═══ Passage

NSA's Zero Trust Implementation Guidelines: The 91-Activity Roadmap Every Enterprise Needs
The NSA released its first-ever phased Zero Trust Implementation Guidelines in January 2026 — 91 specific activities across 4 documents. 81% of...
The Most Prescriptive Zero Trust Guidance Ever Published
In January 2026, the NSA released something unprecedented: a phased, activity-by-activity roadmap for implementing Zero Trust architecture. The Zero Trust Implementation Guidelines (ZIGs) consist of four documents — a Primer, Discovery Phase, Phase One, and Phase Two — containing 91 specific activities that organizations must complete.
Zero Trust architecture: every request is verified through identity, policy, and access proxy layers.
This isn't another whitepaper saying "assume breach" and "verify everything." This is the NSA telling you exactly what to do, in what order, with specific technical controls for each step.
The timing matters. 81% of organizations plan to implement Zero Trust in 2026 (Gartner), but only 10% of large enterprises will achieve mature, measurable programs by year-end. The gap between intent and execution is the story — and the NSA's ZIGs are designed to close it.
Why Zero Trust Fails (And Why ZIGs Help)
The Common Failure Modes
Most Zero Trust implementations fail because organizations:
Buy products instead of building architecture: Vendors sell "Zero Trust solutions" that are really just identity products or network microsegmentation tools. Zero Trust is an architecture, not a product.
Skip the discovery phase: You can't protect what you don't know about. Organizations jump to implementing controls without first mapping their assets, data flows, and access patterns.
Try to do everything at once: Zero Trust affects identity, network, devices, applications, data, and visibility. Attempting all six simultaneously guarantees failure.

══════
═══ Dataset excerpt

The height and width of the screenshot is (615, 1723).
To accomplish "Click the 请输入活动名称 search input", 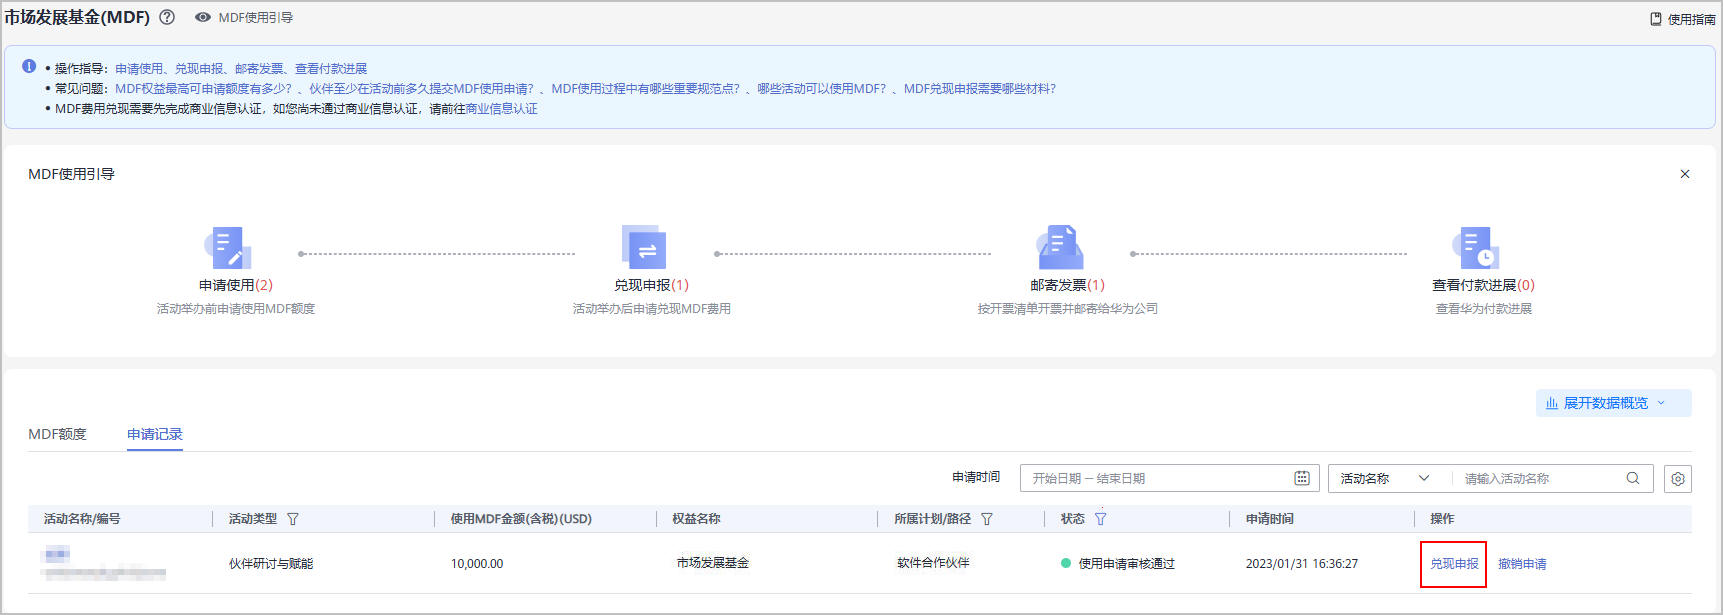I will click(x=1538, y=478).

══════

Please copy out everything in the Zero Trust article above from "This isn't another" down to "to close it.", word for word.

The output:
This isn't another whitepaper saying "assume breach" and "verify everything." This is the NSA telling you exactly what to do, in what order, with specific technical controls for each step.
The timing matters. 81% of organizations plan to implement Zero Trust in 2026 (Gartner), but only 10% of large enterprises will achieve mature, measurable programs by year-end. The gap between intent and execution is the story — and the NSA's ZIGs are designed to close it.